It can take 4-12 years to expand the grid and accommodate large new AI data centers. But what if more flexible data centers could be energized mostly via the pre-existing grid? This 15-page report shows how flexible AI data centers, which engage in demand shifting, are technically feasible, economically justified, and accelerating?
In January-2026, a Google executive told an audience how a recent application to connect a data center to the US grid was rebuffed with a 12-year wait time. This kind of anecdotal data-point has further stoked fears of major grid bottlenecks in the AI era, including to build new generation and transmission capacity, as discussed on page 2.

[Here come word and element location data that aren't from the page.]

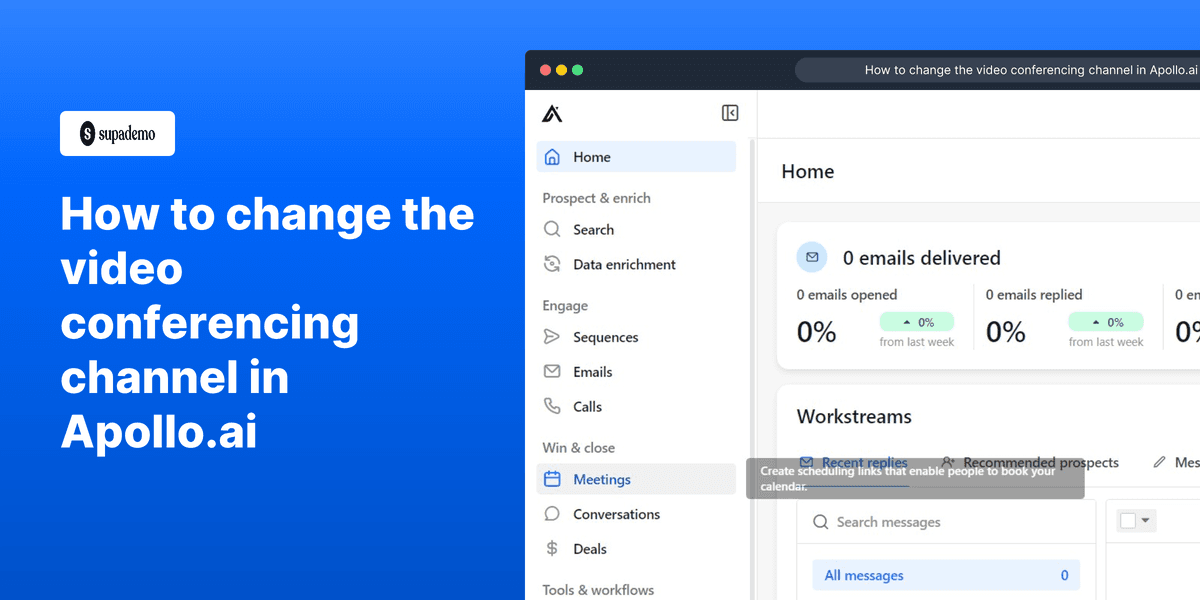The image size is (1200, 600).
Task: Click the green traffic light window control
Action: [577, 70]
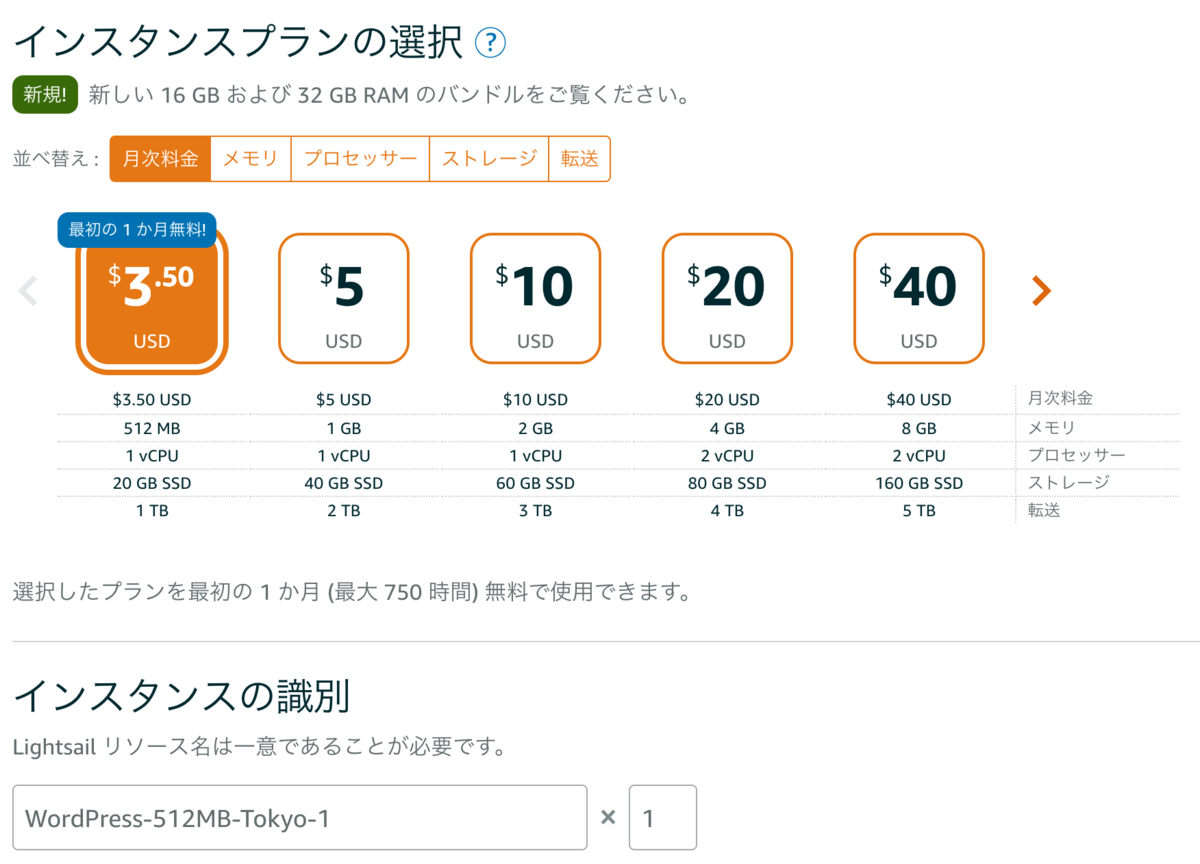Select the $3.50 USD plan card
Image resolution: width=1200 pixels, height=864 pixels.
151,298
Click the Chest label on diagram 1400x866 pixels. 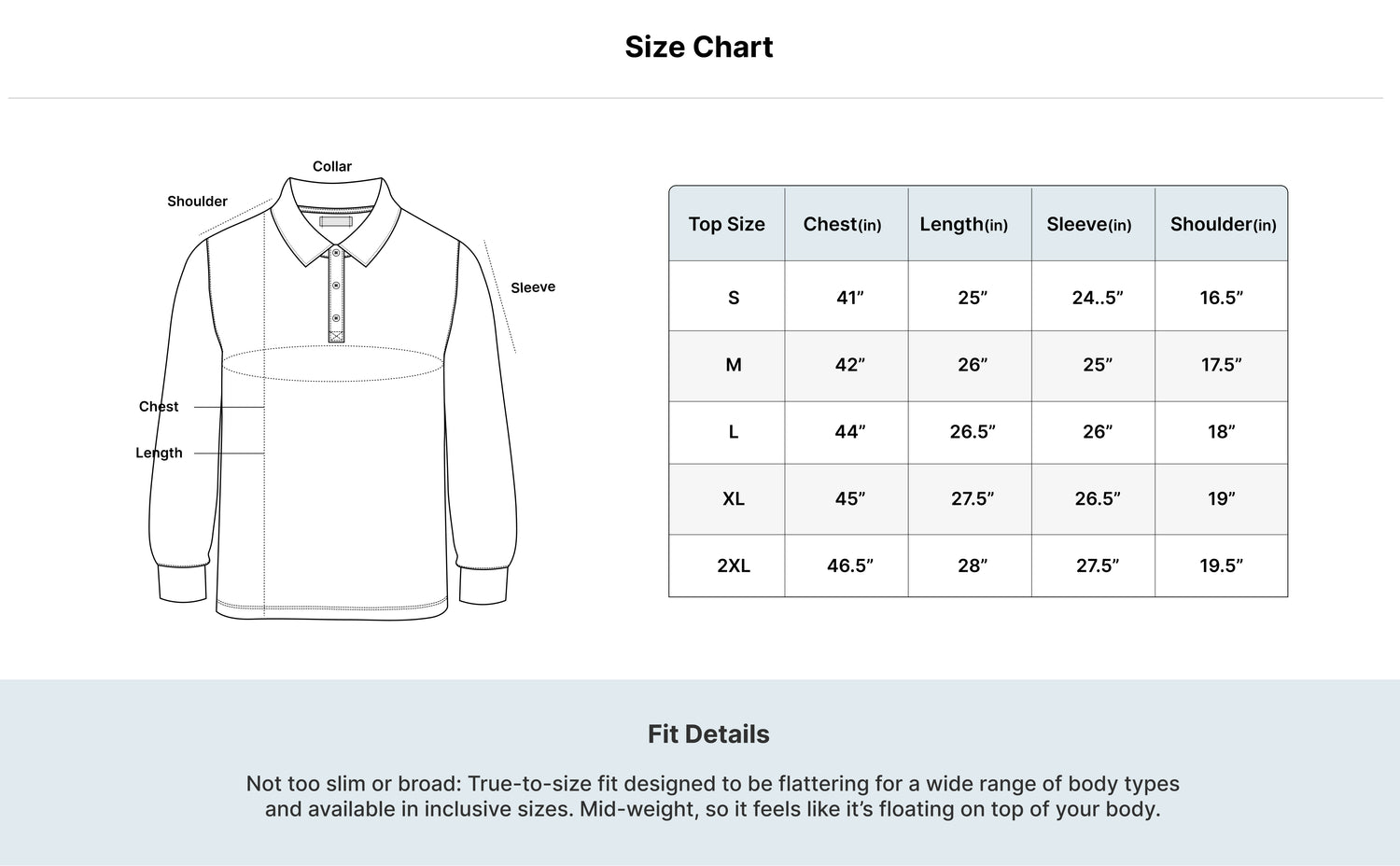point(159,407)
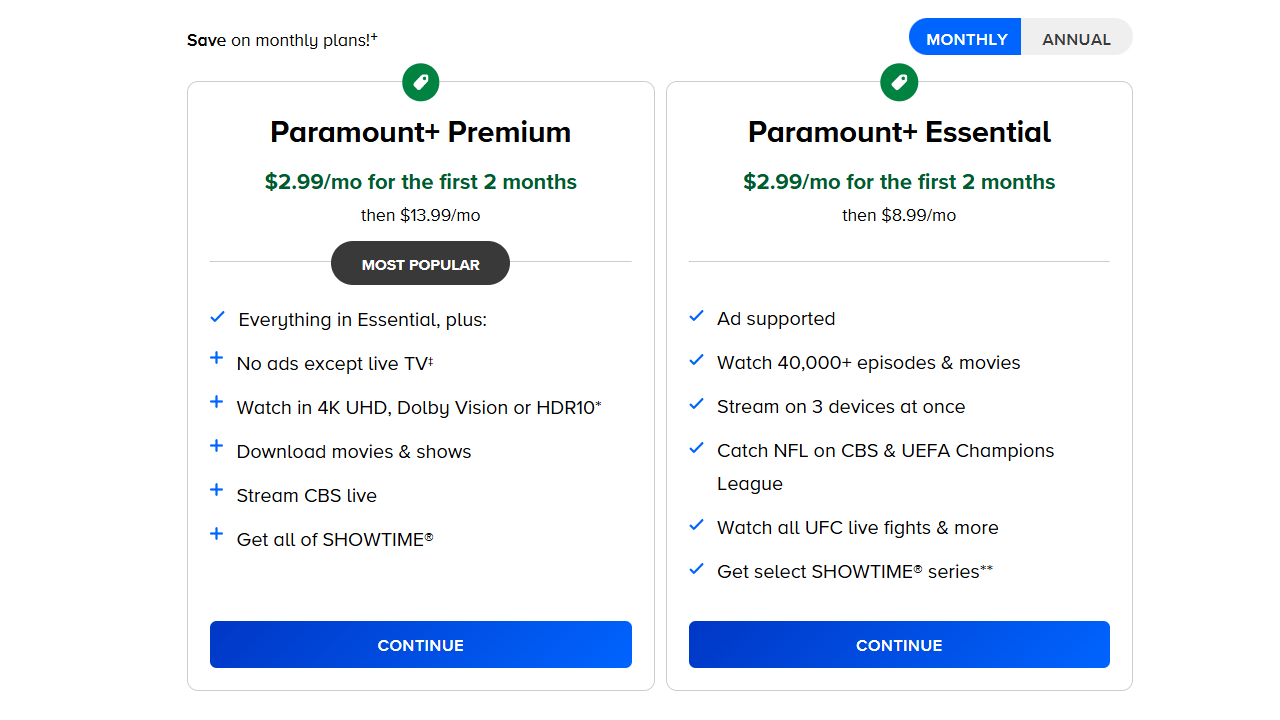
Task: Continue with the Paramount+ Premium plan
Action: click(420, 645)
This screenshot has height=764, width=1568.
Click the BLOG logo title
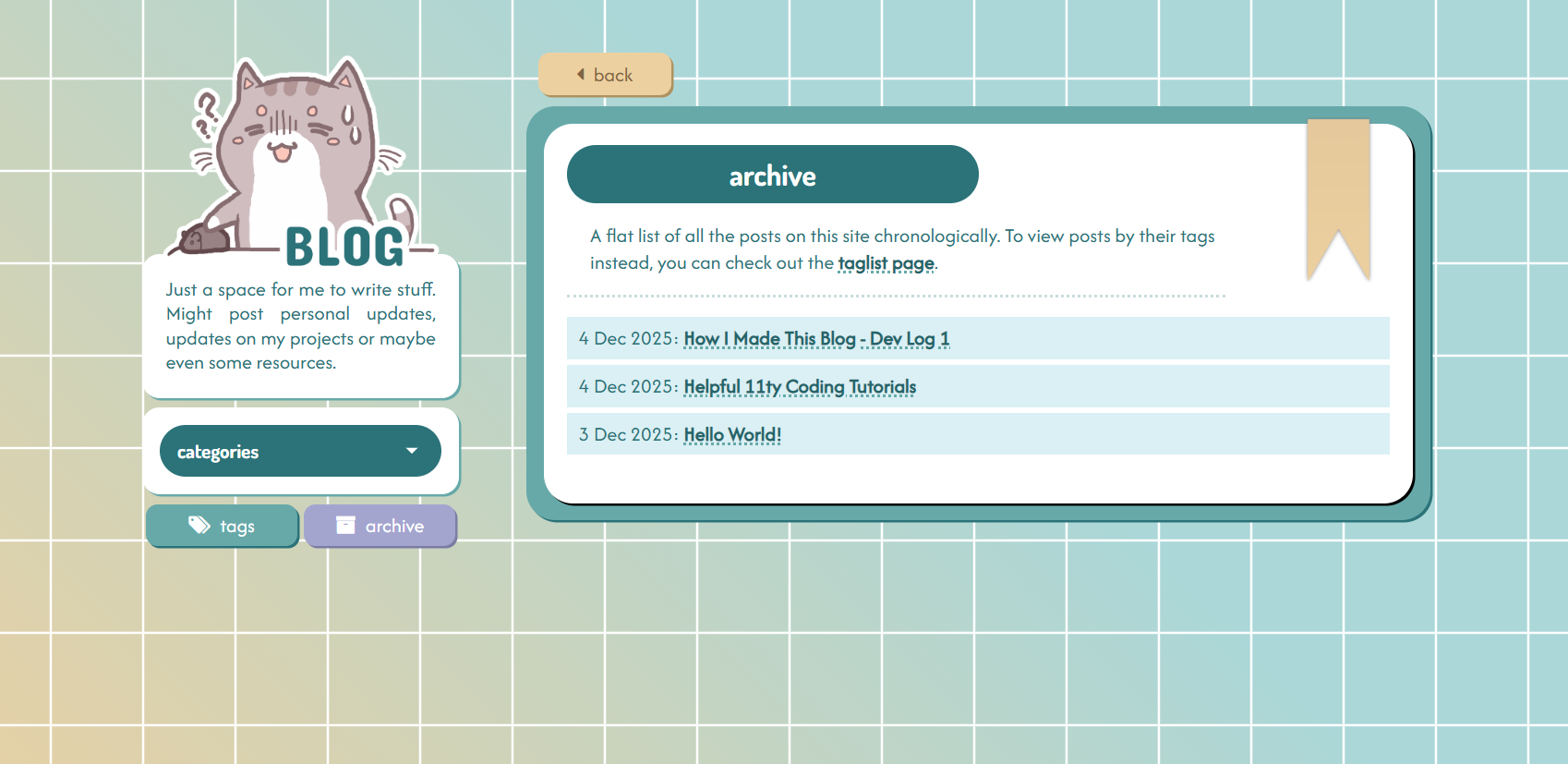(x=344, y=248)
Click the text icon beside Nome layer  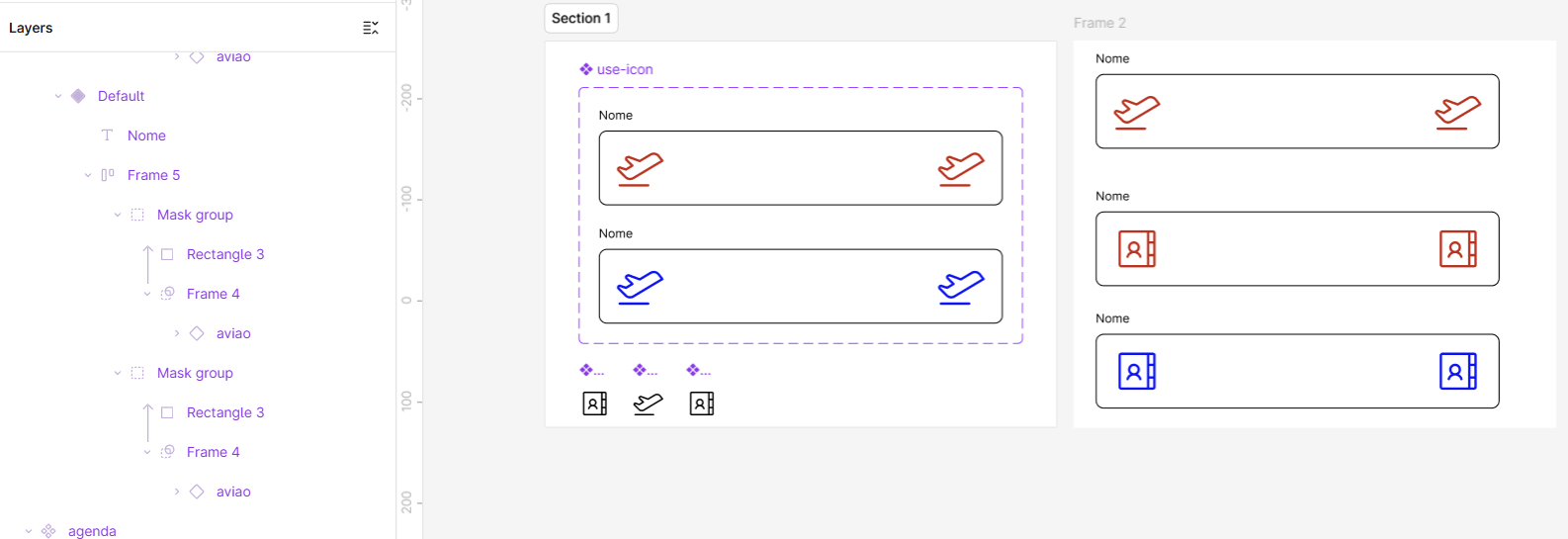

So what actually is the interconnect time for data-centers and other grid-connected assets? We tabulated 20 data-points for data centers, hundreds for renewables, and reviewed some prior studies on pages 3-4.
How can interconnect times be sped up? A fascinating prospect is load-shifting. If we take the PJM grid territory, as an example, 15% additional demand could be served, with no additional generation or transmission capacity, as long as the new demand would itself scale back during the 1% most strained grid hours per year. And this actually lowers costs across the PJM region by over 1 c/kWh, as shown on pages 5-7.
So could you build a flexible data center that simply agreed not to undertake non-crucial activities — e.g., training, blockchain mining — during peak grid hours? The economics are promising per page 8.
Flexible data centers can also be operated via prioritizing inferencing loads (see page 9), geographic shifting (page 10), or control-based approaches such as Dynamic Voltage and Frequency Scaling (page 11).
And is this happening? Momentum behind flexible data centers that can shift demand is clearly accelerating. Some fascinating examples and case studies, including from Google and Emerald AI, are charted on pages 12-15.